Copy all the lines of the data that include the word "Últimos".

> [DATASET RECORDS]:
*-*-*

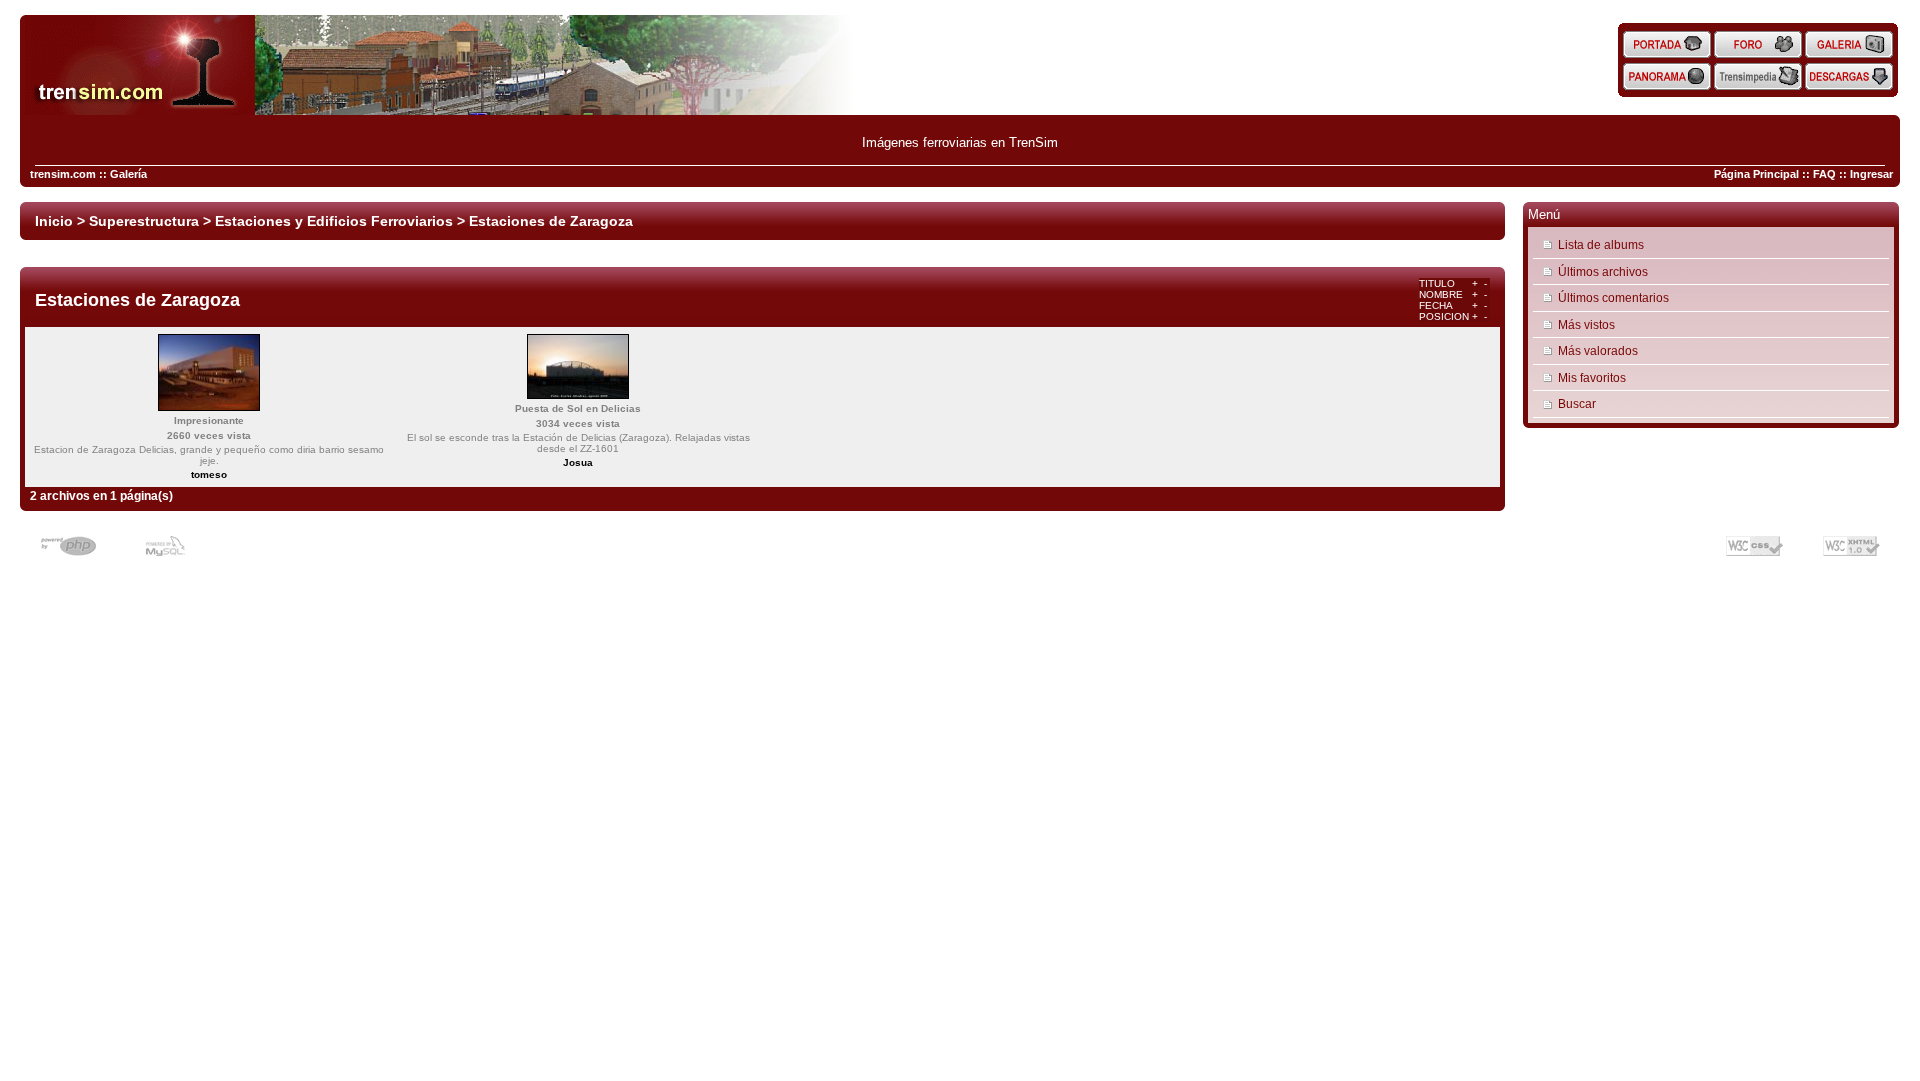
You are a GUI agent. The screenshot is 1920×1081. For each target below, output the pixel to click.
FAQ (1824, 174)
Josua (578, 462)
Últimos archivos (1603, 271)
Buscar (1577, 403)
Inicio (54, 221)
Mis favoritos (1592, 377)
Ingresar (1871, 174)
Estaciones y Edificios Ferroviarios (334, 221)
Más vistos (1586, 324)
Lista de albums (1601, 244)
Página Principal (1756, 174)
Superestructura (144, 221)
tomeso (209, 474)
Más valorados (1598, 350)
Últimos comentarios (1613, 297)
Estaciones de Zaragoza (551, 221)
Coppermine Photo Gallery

*-*-*

> [ANSWER TO THIS PROBLEM]:
Últimos archivos (1603, 271)
Últimos comentarios (1613, 297)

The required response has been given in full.